Al salir del cementerio volvió a fijarse en la extraña inscripción. Incluso el último lugar de reposo de aquella familia estaba rodeado de enigmas. Pero éstos también quedarían cubiertos por la hiedra y serían olvidados, igual que pronto quedarían desiertos los muros del castillo. Los bienes y las tierras se adjudicarían a Wartensteig, y el decadente edificio pronto estaría a merced de la ruina. Ya había bastantes ejemplos, principados divididos en doce partes que desaparecían del mapa.

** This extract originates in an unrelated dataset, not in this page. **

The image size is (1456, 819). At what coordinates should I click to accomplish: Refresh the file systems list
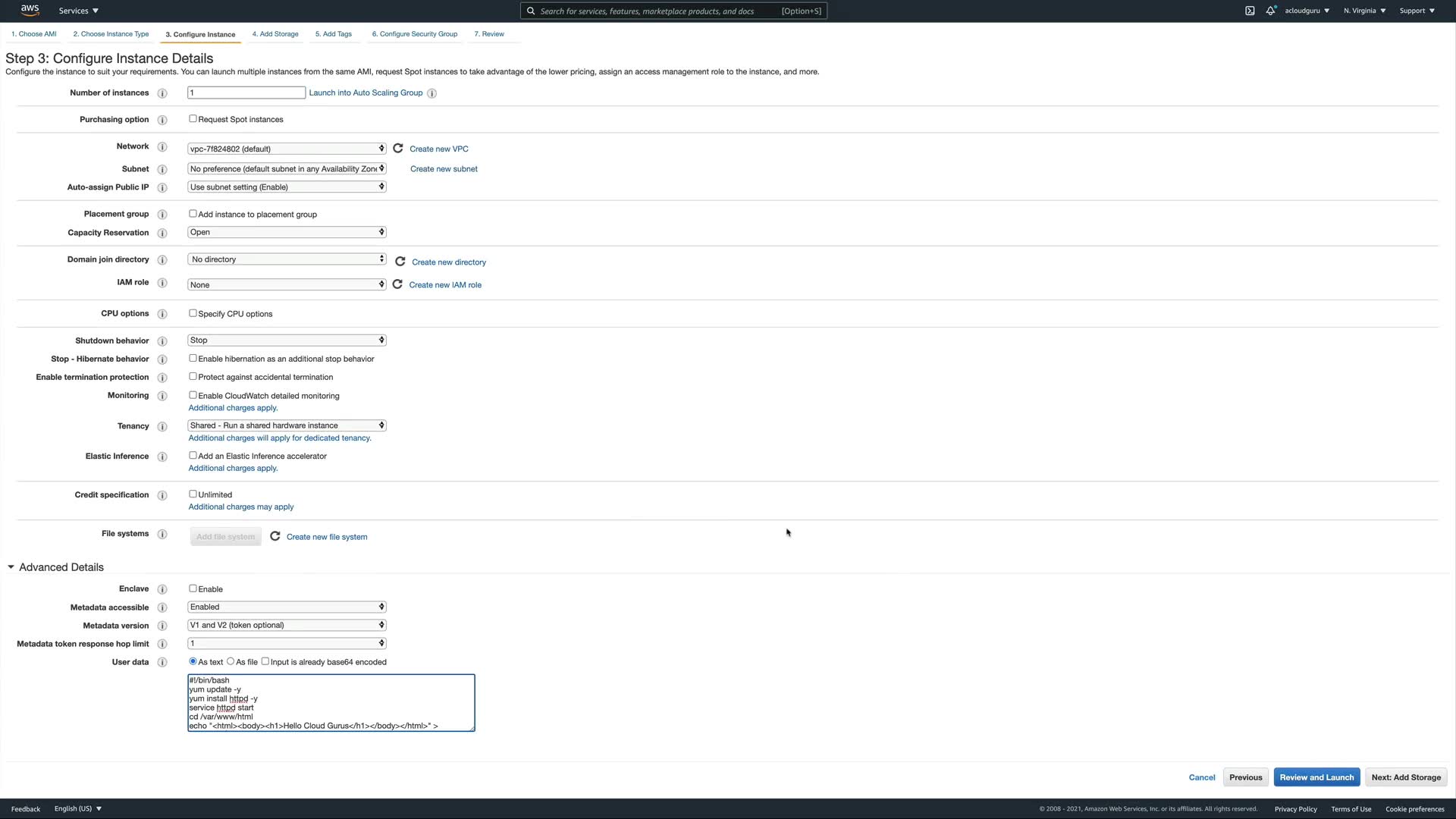click(x=275, y=536)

Inmediatamente después, Nicolai fue a ver a la paciente, pero la encontró todavía dormida y se entretuvo paseando por el castillo, vacío ya en gran parte. Por todos lados había muebles y objetos embalados y amontonados para el transporte. Todo aquello le causó una impresión fantasmagórica. Era evidente que las casas de Lohenstein habían esperado con impaciencia aquel día.
Cuando regresó al cuarto de la enferma, la muchacha se había despertado. Estaba tendida en la cama con los ojos muy abiertos, pero no dijo nada. Nicolai le desató las manos y la incorporó. Entonces se dio cuenta de que había mojado la cama. Decidió que la muchacha no podía seguir en aquel castillo. Necesitaba cuidados, cuidados de enfermeras. Le preguntó si tenía hambre o quería alguna cosa. Pero la única respuesta de la que parecía capaz era aquella mirada inexpresiva en sus ojos. Le dio un poco de agua y volvió a tumbarla en la cama.
Informó a Di Tassi, que entró poco después.
—Aquí no puedo tratarla —le comunicó—. Necesita una enfermera.
—¿No podría hacerla hablar antes?
—Pueden pasar días hasta que llegue el momento. Tiene que llevarla a Núremberg.
El consejero miró de mal humor a la muchacha.
—De acuerdo, así se hará. Dispondré lo necesario. ¿Adonde hay que llevarla?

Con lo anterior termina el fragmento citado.